When she was just three, my oldest child went for almost two weeks with undiagnosed pneumonia. Her only symptom was a fever. That’s it. No coughing, no sore throat, no stuffy nose, no rash, no nothing. For days — days, and then weeks — the well-meaning but rule-following doctors put us off for lack of other symptoms. Wait and see, they said. It’s just a virus, they said. Hydrate. Give Tylenol. Eventually, the (way overdue) chest x-ray told a different story. After two weeks, by the time they figured out what was going on, her chest — not just her lungs, but her ACTUAL CHEST CAVITY — was filled with fluid. She needed surgical intervention to save her life, to drain the fluid and repair the damage, and spent more than 10 days in a hospital. (Incidentally, this event may or may not have triggered the years-later onset of Type 1 diabetes, an autoimmune disorder which many experts believe is directly related to an emergent viral or bacterial onslaught, such as was her pneumonia.) Had anyone done the chest x-ray earlier, just days or a week earlier, perhaps the outcome would’ve been different. On many levels.

But insurance companies — and because of that, well-paid and well-intentioned doctors — don’t approve anything at first. When it could count. Err on the side of statistics is the motto.

After all, most fevers are not chest-cavity-filling pneumonia. I get that. But an x-ray after, say, day four? Maybe justified. Maybe more than justified.

And then there is this.

My dad died of end-stage, too-late-undiagnosed liver cancer, but his doctors for many, many months treated his symptoms with prescriptions aimed at relief of reflux and related stomach issues, never once scanning for something else — despite his prior cancer history.

My mother-in-law is battling for her life. She conquered cancer twice before, yet despite that documented history, no doctor was able to effectively test early on based on her new complaints. The protocol was just not approved, based on a checklist which had nothing to do with any apparent rational thought. She bested cancer twice before and might lose the war now simply because nothing was done sooner. Because steps could not be skipped.

It’s not entirely the fault of the medical practitioners.

As patients, we are routinely assessed by medical professionals and treated for the simplest diagnosis.

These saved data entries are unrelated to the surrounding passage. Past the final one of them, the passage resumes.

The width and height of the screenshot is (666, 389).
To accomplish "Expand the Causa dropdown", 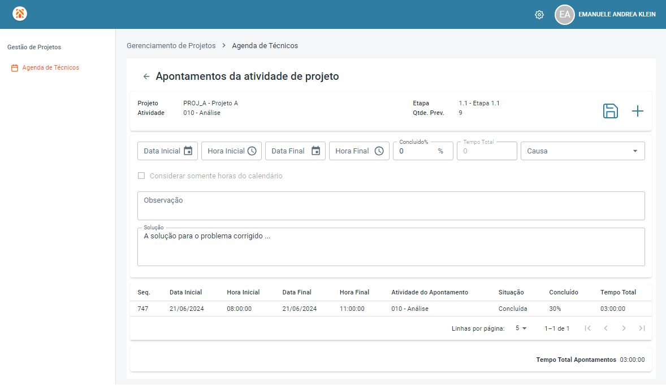I will coord(583,151).
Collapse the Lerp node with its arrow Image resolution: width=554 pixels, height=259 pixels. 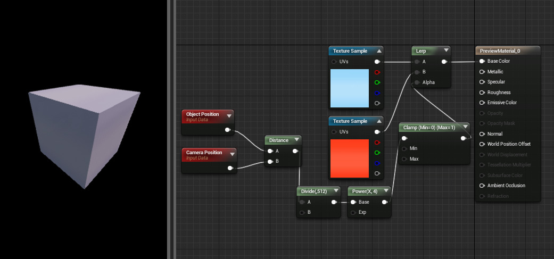(x=446, y=51)
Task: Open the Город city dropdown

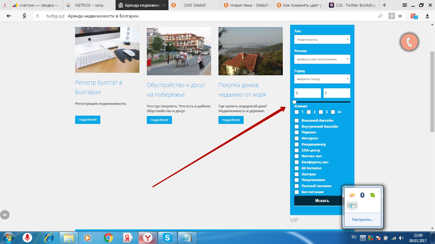Action: pos(322,79)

Because that is the rules of the insurance chart. You can’t move up the chart unless all the other steps are checked. There are rules for tests, depending on age, medical history, cancer statistics, etc. Days, weeks, months pass. And all the while, disease marches on, destroying everything in its wake.

I had a mammogram today. Not because it’s on the medical charts as “necessary” (I think I might be younger than the recommended age, but these days only just?) but because 7 years ago I had a lump.

It was a scary time, that lump and all the lumpy-related scans and biopsies and nights cuddling with four kids under the age of five and reading Good Night, Moon and The Very Hungry Caterpillar and Where The Wild Things Are and wondering when someone would give me an answer and whether or not I would be alive to see my four tiny kids be potty-trained, never mind being alive to see them get married and have babies of their own so I could know they read Good Night, Moon or the story of Max  — or all the stories yet to be written — to those yet-c0nceived babies I absolutely would spoil in the way only grandmas can.

I wondered whether or not I would be alive to see my babies get to third grade.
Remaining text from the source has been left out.